> **Problem statement**: Begin at the line containing "Task: Remove the" and retype each line through the end of the records exactly. Include nothing else and no pictures.

> **Available records**:
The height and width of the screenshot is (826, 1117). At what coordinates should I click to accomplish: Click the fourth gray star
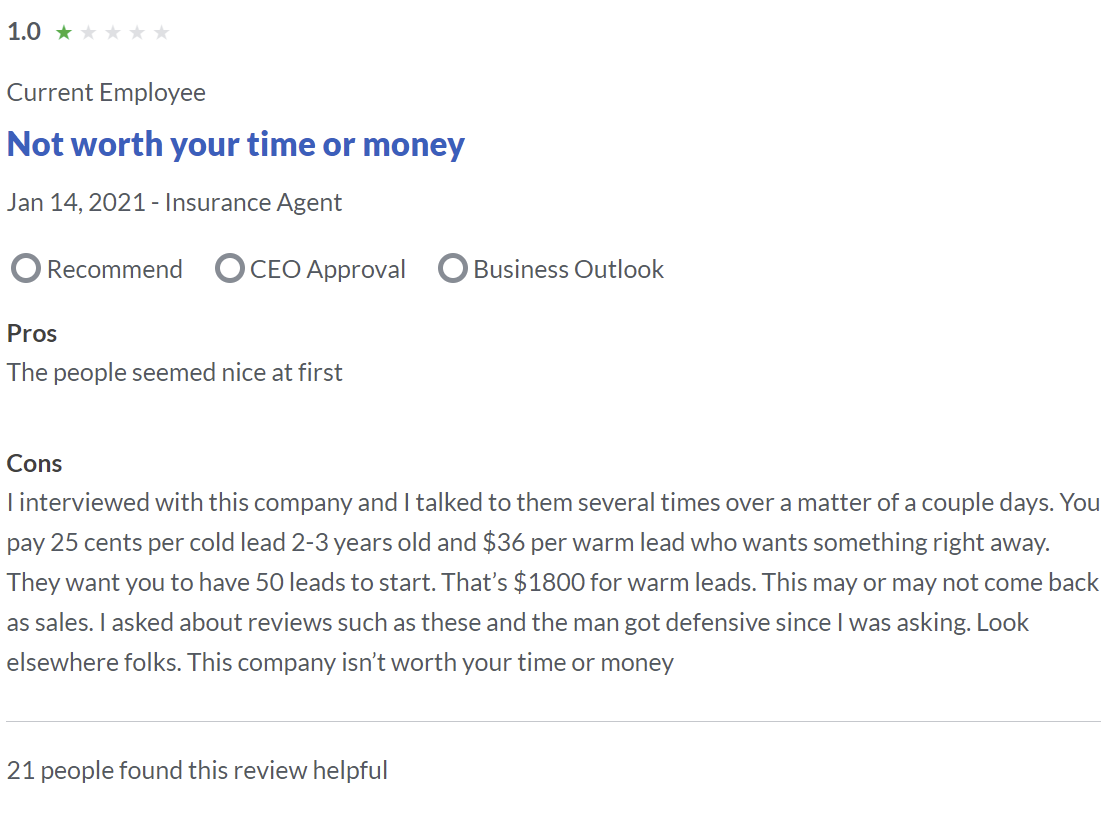click(137, 32)

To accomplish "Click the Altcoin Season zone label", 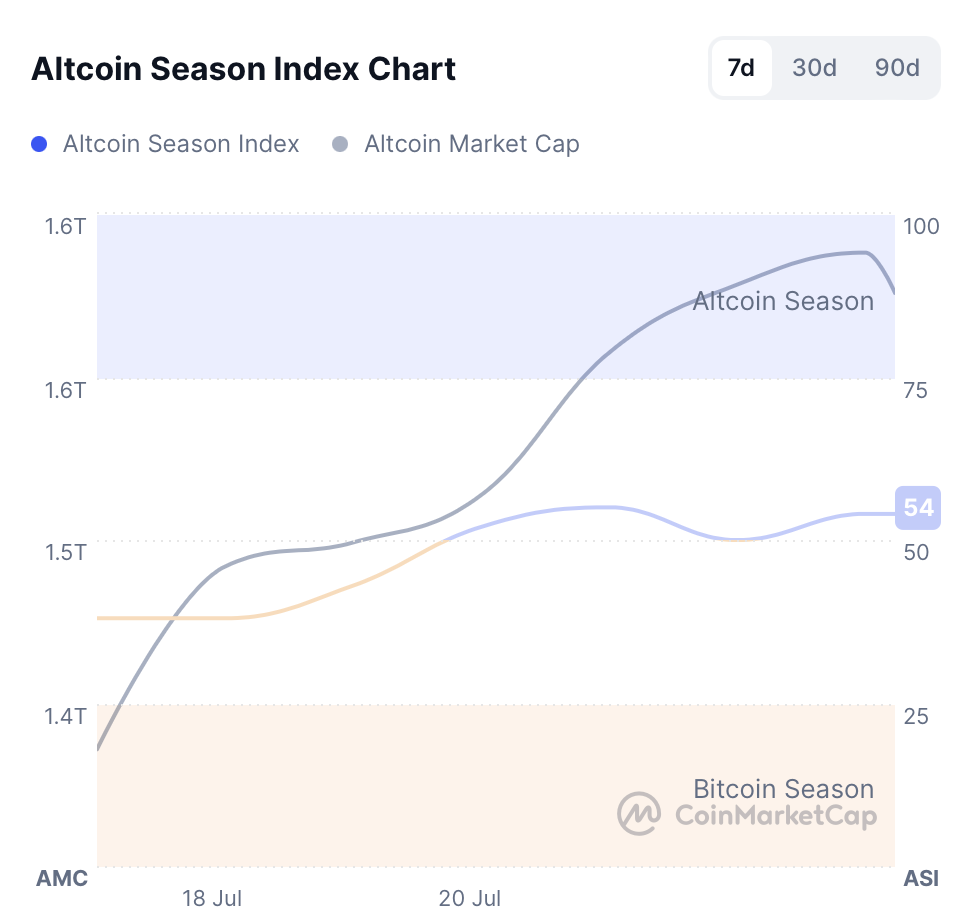I will point(783,301).
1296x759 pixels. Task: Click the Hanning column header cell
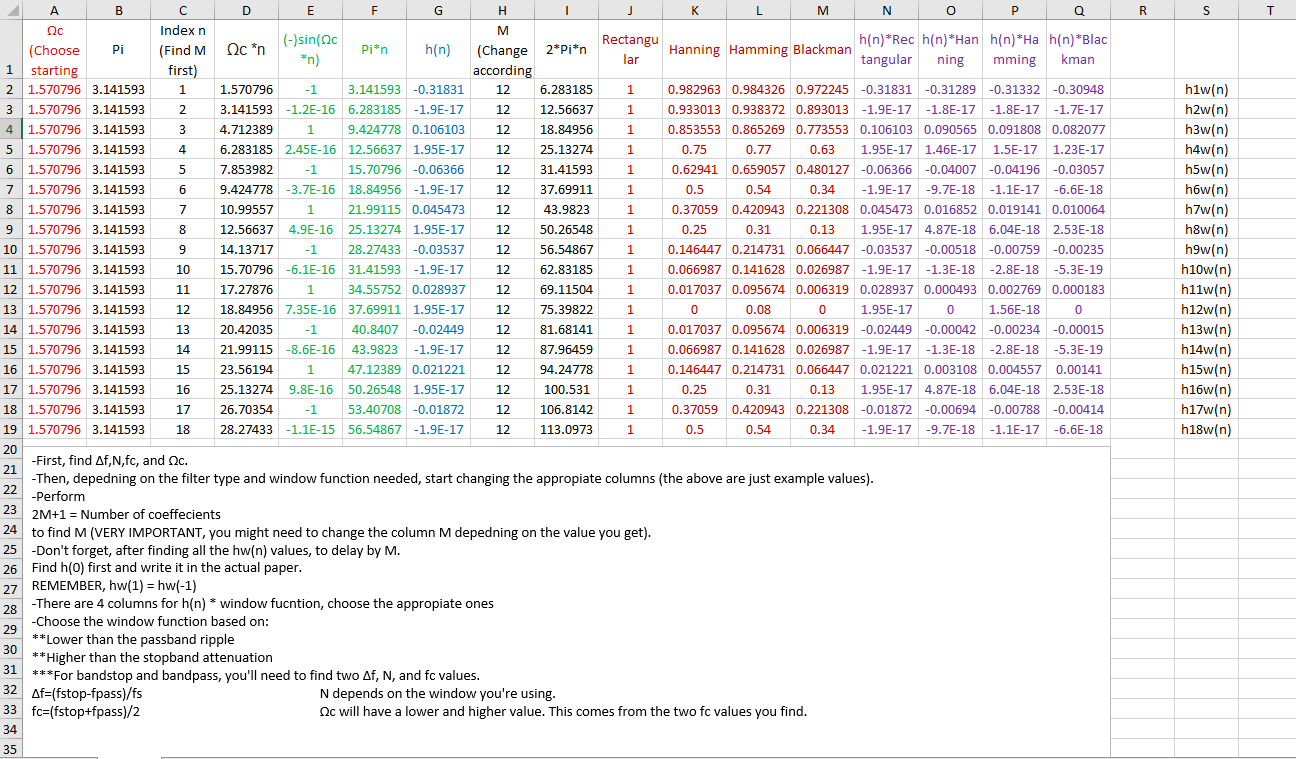[x=694, y=49]
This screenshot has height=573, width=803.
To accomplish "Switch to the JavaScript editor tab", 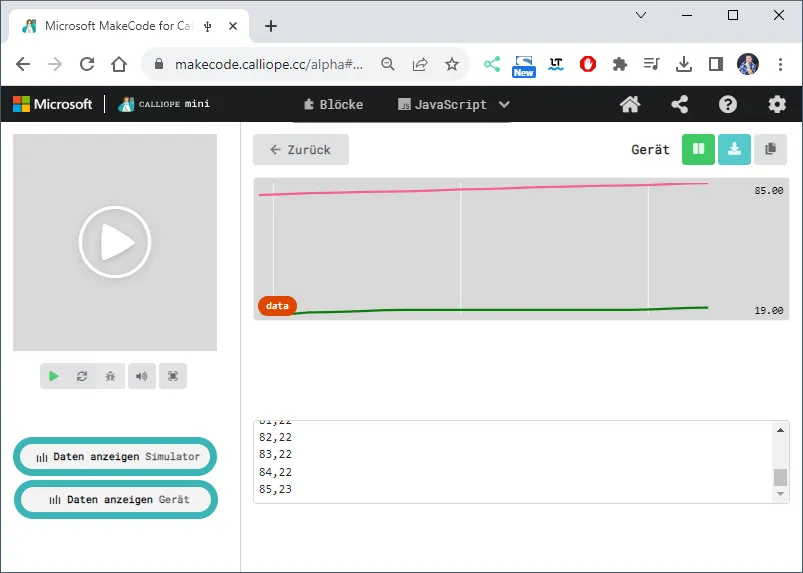I will [441, 104].
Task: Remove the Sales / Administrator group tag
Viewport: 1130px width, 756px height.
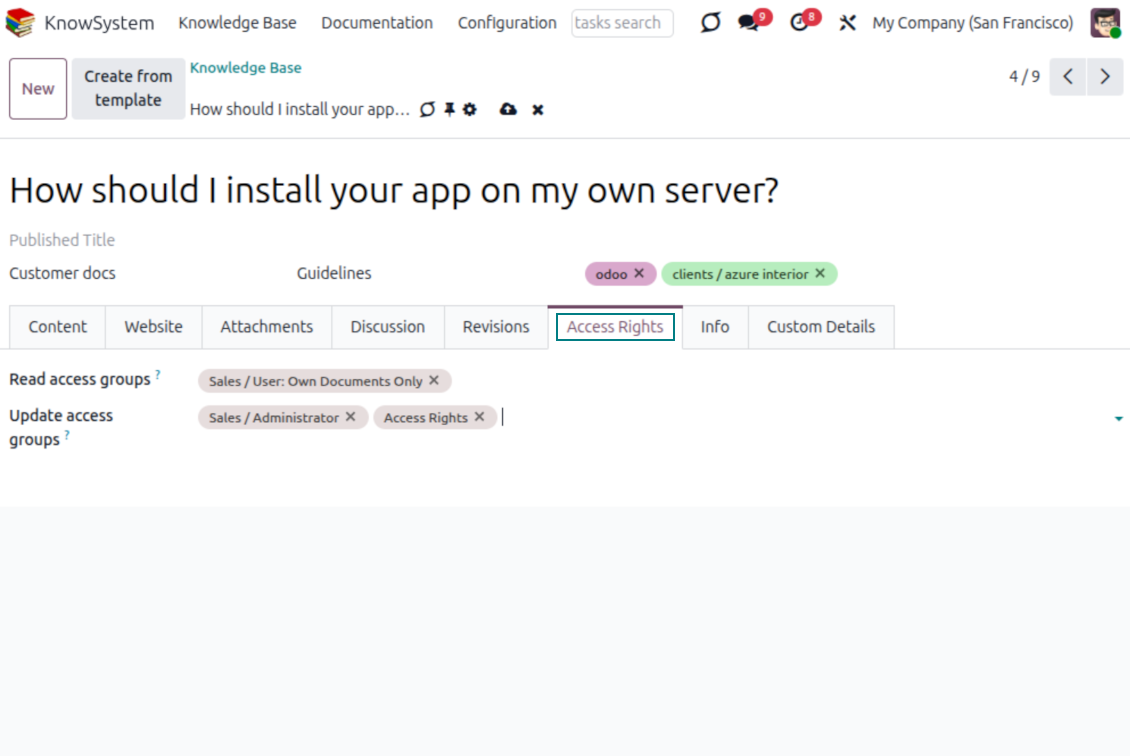Action: coord(351,417)
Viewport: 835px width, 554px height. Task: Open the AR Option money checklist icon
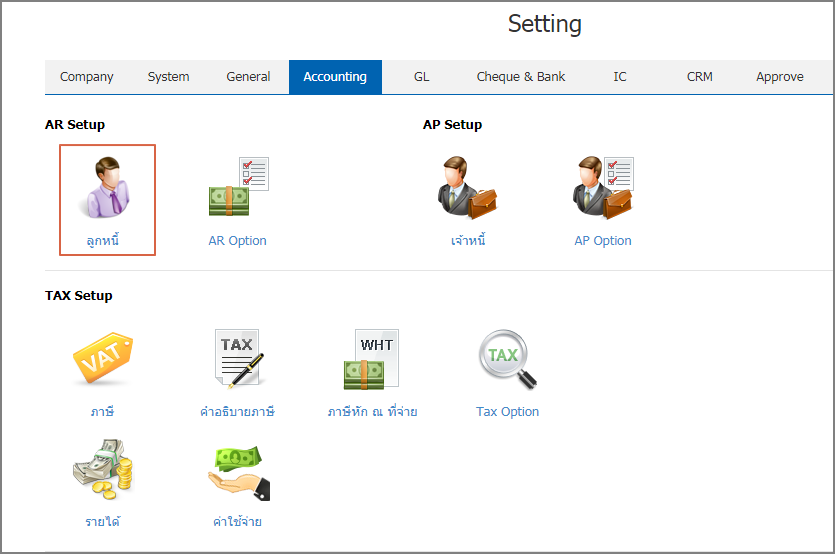(x=239, y=186)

> **Response for this exercise**:
Task: Remove the Sales / Administrator group tag
Viewport: 1130px width, 756px height.
Action: coord(351,417)
Viewport: 835px width, 554px height. Task: Open the AR Option money checklist icon
(x=239, y=186)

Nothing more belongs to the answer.